MetroPCS Chairman and Chief Executive Roger Linquist, however, called the movement a knee-jerk reaction.

"Not only are we the best deal in town to our customers, but now potentially to our investors," Linquist quipped in an interview with Dow Jones Newswires.

Leap CEO Doug Hutcheson said in a separate interview that the adjusted expectations reflected the "turmoil" in the industry.

MetroPCS and Leap both took steps in recent weeks to stay competitive, including adding features to its cheaper plans. Both are expanding into new markets and rely on a low-cost model to profitably serve customers with cheaper plans and no service contracts.

"We see this as a competitive market," Linquist said. "The best strategy for a player like ourselves is to have a superior cost structure."

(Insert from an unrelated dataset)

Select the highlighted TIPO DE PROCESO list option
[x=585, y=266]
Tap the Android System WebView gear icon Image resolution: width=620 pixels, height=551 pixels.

The lack of a contract, however, has meant both companies have been unable to keep their customers when the next cheaper plan arrives around the corner. Boost Mobile, a unit of Sprint Nextel Corp. (S), was the chief culprit this quarter. But Tracfone Wireless's Straight Talk, as well as ramped up efforts by AT&T Inc. (T) and Deutsche Telekom AG's (DT) T-Mobile USA are expected to hit MetroPCS hard in the coming quarters.

"The competition is obviously already having an impact on MetroPCS," Piecyk said.

MetroPCS reported income of $26.2 million, or 7 cents a share, down from $50.5 million, or 14 cents a share, a year earlier.

Revenue rose 27% to $859.6 million.

Wall Street was looking for earnings of 14 cents and revenue of $862 million.

MetroPCS added 205,585 customers in the period, well below Wall Street's estimates. It ended the quarter with 6.3 million customers.

The turnover rate jumped to 5.8% from 4.5%. Historically, customer defections rise in the third quarter, said MetroPCS Chief Financial Officer Braxton Carter, but he blamed the abnormally high customer losses on aggressive promotions in the first quarter, which led to little incentive for customers to stick around after the first few months.

MetroPCS has since removed the promotions with the thinking that customers who have to invest more early on in phones and service plans are likely to stay.

Leap, meanwhile, posted a loss of $61.2 million, or 89 cents a share, compared with year-earlier loss of $24.6 million, or 39 cents a share. Results were hurt by a one-time legal charge of 50 cents a share.

Revenue rose 25.8% to $597.4 million.

Wall Street was looking for a loss of 30 cents a share and revenue of $636 million.

Leap added 202,767 net customers to its base of 4.5 million. It also slightly took down its forecast for full-year additions, now targeting 1.5 million. It previously said it expected to be higher than that level.